By the time the Stroiks enlisted Kretzschmar to design the dance, Kurek’s composition was about two-thirds finished. The ensuing collaboration, he says, helped them hone themes, shape characters, even eliminate certain scenes as together the choreographer and the composer refined the basic story.

Each character has his or her own theme, in many cases based on someone important in Raffaella Stroik’s life. For instance, the Emerald Queen, the title character’s main tutor in act two, is inspired by Violette Verdy, the legendary French ballerina for whom Balanchine designed the “Emeralds” movement in his unnamed, 1967 ballet widely remembered as Jewels. Ironically, Jewels was a revolutionary piece, counted today among the first full-length, abstract ballets. Nearly 50 years after its debut, when her students performed the ballet at Indiana University in Bloomington, Verdy chose Raffaella to dance the part that the Russian American master had created for her.

“Raffi felt [Verdy] had “developed her as an artist exponentially,” recalls Isabella LaFreniere, a principal dancer of the New York City Ballet who was a childhood friend of Raffaella and who also studied “the Balanchine aesthetic” under Verdy.

Channeled through Kretzschmar’s artistic vision, that aesthetic distills into Raffaella mainly as a fidelity to the “truth” of the music. When she danced for the NYCB, the company Balanchine co-founded in the 1940s, she says, “I got to experience both in my mind and in my body what great choreography feels like, and what musicality danced feels like.”

“And I’m constantly asking, what is this music asking me to choreograph?” she adds. “I really do look to the music as the template and the guide for the choreography. And sometimes I don’t figure it out right away.”

“What Claire and I both agreed on is, above all, it should simply be beautiful,” in honor of Raffaella, Kurek says. “And nothing more intellectual than that. Just something simple. That’s what it’s about. Beauty, and a mandate to say, ‘Do something beautiful.’”

In designing the set and painting the backdrops, Johnson, trained as an architect, pursued that same vision. Among her sources of inspiration was Rome’s Porto del Popolo, the gate by which most pilgrims during the Renaissance received their first glimpse of the Eternal City.

She credits the idea to one of her younger sisters, Maddalena, a Notre Dame architecture student who had just finished her year of study in Rome.

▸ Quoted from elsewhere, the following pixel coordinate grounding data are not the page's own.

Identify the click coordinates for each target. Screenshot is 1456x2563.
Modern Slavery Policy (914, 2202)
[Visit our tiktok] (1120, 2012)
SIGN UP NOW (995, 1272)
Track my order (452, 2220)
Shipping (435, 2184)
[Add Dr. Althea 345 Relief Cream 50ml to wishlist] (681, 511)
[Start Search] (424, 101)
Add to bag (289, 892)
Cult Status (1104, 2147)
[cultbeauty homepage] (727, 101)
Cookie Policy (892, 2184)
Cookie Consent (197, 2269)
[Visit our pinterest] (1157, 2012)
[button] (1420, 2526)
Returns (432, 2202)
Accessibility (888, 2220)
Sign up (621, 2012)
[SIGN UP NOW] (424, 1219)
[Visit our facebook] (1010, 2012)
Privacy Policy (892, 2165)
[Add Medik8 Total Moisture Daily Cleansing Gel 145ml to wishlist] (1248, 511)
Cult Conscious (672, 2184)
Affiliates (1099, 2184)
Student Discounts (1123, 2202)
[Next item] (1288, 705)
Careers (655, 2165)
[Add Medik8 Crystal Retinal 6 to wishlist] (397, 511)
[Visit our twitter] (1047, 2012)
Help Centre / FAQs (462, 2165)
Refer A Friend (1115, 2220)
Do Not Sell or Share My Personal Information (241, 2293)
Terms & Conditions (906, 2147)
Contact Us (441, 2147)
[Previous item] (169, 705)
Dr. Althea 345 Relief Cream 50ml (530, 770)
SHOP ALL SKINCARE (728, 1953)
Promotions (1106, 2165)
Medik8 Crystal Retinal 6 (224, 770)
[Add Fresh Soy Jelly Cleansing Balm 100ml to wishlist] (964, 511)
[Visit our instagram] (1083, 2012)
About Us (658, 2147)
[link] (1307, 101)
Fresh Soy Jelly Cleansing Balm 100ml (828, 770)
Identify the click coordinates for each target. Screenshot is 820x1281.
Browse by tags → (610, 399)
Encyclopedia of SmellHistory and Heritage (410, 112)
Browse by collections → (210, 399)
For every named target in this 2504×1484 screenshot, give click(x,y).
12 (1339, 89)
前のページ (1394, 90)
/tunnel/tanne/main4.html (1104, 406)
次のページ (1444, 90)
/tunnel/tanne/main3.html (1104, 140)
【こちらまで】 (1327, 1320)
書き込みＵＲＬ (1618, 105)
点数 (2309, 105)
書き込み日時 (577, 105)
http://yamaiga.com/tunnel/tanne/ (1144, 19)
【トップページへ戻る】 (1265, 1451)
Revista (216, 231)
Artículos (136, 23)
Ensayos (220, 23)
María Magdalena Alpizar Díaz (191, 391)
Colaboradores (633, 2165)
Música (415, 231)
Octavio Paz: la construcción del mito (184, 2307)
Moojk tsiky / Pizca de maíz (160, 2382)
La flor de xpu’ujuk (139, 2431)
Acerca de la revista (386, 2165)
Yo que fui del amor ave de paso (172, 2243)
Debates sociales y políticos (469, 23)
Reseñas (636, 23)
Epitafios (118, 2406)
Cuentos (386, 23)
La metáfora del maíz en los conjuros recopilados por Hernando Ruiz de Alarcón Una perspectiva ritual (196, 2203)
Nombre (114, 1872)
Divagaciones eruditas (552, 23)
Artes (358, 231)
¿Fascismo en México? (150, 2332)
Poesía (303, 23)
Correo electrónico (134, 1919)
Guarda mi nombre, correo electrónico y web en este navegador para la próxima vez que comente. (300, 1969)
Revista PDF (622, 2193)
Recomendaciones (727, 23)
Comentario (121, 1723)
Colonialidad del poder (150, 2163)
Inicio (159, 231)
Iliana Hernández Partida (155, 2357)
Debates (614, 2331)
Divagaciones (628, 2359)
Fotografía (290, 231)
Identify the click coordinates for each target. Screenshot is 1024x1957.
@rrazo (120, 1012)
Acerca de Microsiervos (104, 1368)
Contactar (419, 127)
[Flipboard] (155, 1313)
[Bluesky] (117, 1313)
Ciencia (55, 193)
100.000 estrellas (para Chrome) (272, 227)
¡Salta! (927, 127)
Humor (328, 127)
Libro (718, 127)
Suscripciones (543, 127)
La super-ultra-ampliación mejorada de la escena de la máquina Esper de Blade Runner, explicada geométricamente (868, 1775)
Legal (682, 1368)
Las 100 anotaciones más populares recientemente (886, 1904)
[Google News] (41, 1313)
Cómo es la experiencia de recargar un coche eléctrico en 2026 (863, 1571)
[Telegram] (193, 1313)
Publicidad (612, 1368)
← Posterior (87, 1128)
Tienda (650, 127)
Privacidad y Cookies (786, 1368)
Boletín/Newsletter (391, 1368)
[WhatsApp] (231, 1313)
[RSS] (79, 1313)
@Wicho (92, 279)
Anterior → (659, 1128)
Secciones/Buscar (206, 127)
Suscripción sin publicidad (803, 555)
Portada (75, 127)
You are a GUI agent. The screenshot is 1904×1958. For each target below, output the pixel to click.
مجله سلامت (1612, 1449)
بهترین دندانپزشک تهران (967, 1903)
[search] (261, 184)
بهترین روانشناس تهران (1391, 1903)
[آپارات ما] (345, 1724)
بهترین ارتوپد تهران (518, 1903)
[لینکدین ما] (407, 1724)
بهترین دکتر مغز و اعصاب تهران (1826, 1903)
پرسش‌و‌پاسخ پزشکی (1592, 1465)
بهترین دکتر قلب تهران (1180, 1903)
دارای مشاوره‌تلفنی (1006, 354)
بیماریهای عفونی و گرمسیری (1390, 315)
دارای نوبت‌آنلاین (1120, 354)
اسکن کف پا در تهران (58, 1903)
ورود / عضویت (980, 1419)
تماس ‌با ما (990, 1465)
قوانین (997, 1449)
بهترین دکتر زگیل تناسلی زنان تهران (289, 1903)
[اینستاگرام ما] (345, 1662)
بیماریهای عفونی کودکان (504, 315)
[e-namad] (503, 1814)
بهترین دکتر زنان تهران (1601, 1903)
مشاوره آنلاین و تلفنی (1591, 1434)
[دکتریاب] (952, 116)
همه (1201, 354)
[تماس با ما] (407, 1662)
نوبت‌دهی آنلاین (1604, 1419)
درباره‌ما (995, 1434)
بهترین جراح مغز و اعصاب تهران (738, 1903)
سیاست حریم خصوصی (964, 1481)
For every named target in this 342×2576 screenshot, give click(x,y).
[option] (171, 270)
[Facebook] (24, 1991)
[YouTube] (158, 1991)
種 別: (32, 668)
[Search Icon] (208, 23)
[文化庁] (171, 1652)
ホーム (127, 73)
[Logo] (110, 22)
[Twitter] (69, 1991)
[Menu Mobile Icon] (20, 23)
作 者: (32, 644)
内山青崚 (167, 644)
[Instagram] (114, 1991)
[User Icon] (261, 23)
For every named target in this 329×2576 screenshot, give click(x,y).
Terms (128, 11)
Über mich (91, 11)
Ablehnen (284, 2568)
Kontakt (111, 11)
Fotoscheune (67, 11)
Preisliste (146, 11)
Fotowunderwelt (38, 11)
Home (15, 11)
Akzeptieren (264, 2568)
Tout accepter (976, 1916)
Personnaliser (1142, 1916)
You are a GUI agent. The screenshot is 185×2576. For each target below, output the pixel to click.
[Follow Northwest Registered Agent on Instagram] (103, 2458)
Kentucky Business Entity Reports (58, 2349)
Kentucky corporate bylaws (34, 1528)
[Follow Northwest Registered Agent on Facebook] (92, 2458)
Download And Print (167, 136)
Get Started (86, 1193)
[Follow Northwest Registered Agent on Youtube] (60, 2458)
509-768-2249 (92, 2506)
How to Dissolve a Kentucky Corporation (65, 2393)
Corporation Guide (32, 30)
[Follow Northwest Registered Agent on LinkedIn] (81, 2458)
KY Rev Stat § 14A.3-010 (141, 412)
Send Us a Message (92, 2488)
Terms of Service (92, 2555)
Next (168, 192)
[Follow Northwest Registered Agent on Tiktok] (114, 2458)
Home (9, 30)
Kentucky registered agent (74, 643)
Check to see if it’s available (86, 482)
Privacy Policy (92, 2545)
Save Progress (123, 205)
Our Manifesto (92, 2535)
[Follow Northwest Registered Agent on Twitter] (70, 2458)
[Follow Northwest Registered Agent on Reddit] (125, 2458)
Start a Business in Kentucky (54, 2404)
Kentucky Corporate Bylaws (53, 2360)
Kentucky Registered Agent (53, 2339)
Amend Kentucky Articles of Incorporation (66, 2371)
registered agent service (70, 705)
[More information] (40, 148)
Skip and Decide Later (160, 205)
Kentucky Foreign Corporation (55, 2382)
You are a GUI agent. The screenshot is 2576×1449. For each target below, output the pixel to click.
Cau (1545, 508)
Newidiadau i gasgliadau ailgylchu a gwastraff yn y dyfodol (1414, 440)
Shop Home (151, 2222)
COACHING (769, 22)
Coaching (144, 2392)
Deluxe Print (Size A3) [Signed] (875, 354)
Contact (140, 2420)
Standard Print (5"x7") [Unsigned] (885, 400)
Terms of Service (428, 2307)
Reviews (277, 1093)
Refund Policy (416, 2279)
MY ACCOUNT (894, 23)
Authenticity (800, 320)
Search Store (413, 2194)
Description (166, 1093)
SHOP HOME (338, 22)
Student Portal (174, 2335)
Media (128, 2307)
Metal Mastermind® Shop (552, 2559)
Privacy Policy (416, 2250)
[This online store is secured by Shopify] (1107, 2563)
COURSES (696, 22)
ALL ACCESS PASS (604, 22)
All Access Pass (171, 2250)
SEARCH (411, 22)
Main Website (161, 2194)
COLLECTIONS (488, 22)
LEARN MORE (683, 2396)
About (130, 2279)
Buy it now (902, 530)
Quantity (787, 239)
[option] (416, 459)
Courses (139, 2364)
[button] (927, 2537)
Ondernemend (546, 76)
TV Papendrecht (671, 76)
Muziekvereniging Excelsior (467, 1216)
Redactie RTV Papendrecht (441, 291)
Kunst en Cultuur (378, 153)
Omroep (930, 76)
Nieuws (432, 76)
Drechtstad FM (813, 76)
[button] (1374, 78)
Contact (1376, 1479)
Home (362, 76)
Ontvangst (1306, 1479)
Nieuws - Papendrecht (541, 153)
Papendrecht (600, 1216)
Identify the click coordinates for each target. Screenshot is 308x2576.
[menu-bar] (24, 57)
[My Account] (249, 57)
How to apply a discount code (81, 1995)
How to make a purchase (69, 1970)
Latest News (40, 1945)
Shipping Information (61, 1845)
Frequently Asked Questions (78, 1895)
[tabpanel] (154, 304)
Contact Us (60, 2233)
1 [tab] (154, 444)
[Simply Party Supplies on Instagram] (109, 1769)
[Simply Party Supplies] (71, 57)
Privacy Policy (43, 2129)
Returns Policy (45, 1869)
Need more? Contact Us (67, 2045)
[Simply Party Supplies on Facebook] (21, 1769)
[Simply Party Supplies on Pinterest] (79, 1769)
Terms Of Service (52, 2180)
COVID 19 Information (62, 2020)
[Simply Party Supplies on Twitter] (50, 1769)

They were sitting in the “piazza of the people,” Johnson says, contemplating its monumental scale and the pair of churches at its southern end, one regarded as the “church of the artists” and the other dedicated to Our Lady of the Miracle, and the idea came forth. What about this? Another minor epiphany in the ballet’s collective creative adventure.

“I’m awestruck by how this whole production is coming from the hearts of two loving parents,” says Kretzschmar.

“I’m just at this moment grateful . . . we can have a moment to remember Rafaella, to enjoy a ballet together on a summer night in South Bend, Indiana,” Ruth Stroik replies.

And the way to do that, adds LaFreniere, who was injured in June while preparing to tell her friend’s story in dance, is not to look for anything. Just sit back and take in a classic story told live and in person, but without words.

“What’s so special about art is it’s subjective,” LaFreniere says. “Everyone comes home with a different feeling, a different emotion, a different inspiration. And that’s why it’s so important, and still so relevant.”


John Nagy is managing editor of this magazine.